Bootstrap OKD Cluster
You can monitor the installation progress by running the following command.
openshift-install --dir=install_dir/ wait-for bootstrap-complete --log-level=info
The certificates in the cluster is not authomaticle approved so I use the abow
tmux
command to approve
tmux
export KUBECONFIG=~/install_dir/auth/kubeconfig
while true; do echo `oc get csr -o go-template='{{range .items}}{{if not .status}}{{.metadata.name}}{{"\n"}}{{end}}{{end}}' | xargs -r oc adm certificate approve`; sleep 60; done
Once the bootstrap process completes, you should see the following messages.
INFO It is now safe to remove the bootstrap resources
Then stop the bootstrap node.
# debug command to check the health of the cluster.
watch oc get csr
watch oc get node
oc get clusteroperator
oc get clusterversion
watch "oc get clusteroperator"
watch "oc get po -A | grep -v Running | grep -v Completed"
curl -X GET https://api.okd.mydomain.intra:6443/healthz -k
You should have the OCP running with the cilium as the CNI network plugin. Log on to the web console, you should see the Cilium operator is installed in the cilium namespace.

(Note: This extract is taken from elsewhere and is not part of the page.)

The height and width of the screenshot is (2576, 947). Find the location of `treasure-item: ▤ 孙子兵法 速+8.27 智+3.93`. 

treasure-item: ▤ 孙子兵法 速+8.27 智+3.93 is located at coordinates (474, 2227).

We will update the CiliumConfig CRD resource to enable hubble UI
apiVersion: cilium.io/v1alpha1
kind: CiliumConfig
metadata:
name: cilium
namespace: cilium
spec:
debug:
enabled: false
cni:
binPath: /var/lib/cni/bin
confPath: /var/run/multus/cni/net.d
endpointRoutes:
enabled: true
hubble:
enabled: true
metrics:
enabled:
- dns:query;ignoreAAAA
- drop
- tcp
- flow
- icmp
- http
serviceMonitor:
enabled: true
tls:
enabled: true
relay:
enabled: true
ui:
enabled: true
ingress:
enabled: true
hosts:
- hubble.apps.dev-cilium.ibmcloud.io.cpak
ipam:
mode: cluster-pool
operator:
clusterPoolIPv4MaskSize: "23"
clusterPoolIPv4PodCIDR: 10.128.0.0/14
kubeProxyReplacement: probe
nativeRoutingCIDR: 10.128.0.0/14
prometheus:
enabled: true
serviceMonitor:
enabled: true
operator:
prometheus:
enabled: true
serviceMonitor:
enabled: true
Apply the yaml file. The we need to fix the rbac of the oml-role:
kind: Role
apiVersion: rbac.authorization.k8s.io/v1
metadata:
name: cilium-olm
namespace: cilium
rules:
...
- verbs:
- '*'
apiGroups:
- monitoring.coreos.com
resources:
- servicemonitors
- verbs:
- '*'
apiGroups:
- networking.k8s.io
resources:
- ingresses
Now if you logon to the hubble-ui, you will see no data received, and you cannot see any service map. The problem is SELinux disable the access of the UNIX socket file created by hubble, so we need to create our own SELinux policy.
$ nano cilium.te
module cilium 1.0;
require {
type container_var_run_t;
type container_t;
class dir read;
class sock_file write;
}
#============= container_t ==============
allow container_t container_var_run_t:dir read;
allow container_t container_var_run_t:sock_file write;
sudo checkmodule -M -m -o cilium.mod cilium.te
sudo semodule_package -o cilium.pp -m cilium.mod
sudo semodule -i cilium.pp
Now you should be able the see data in the hubble-ui.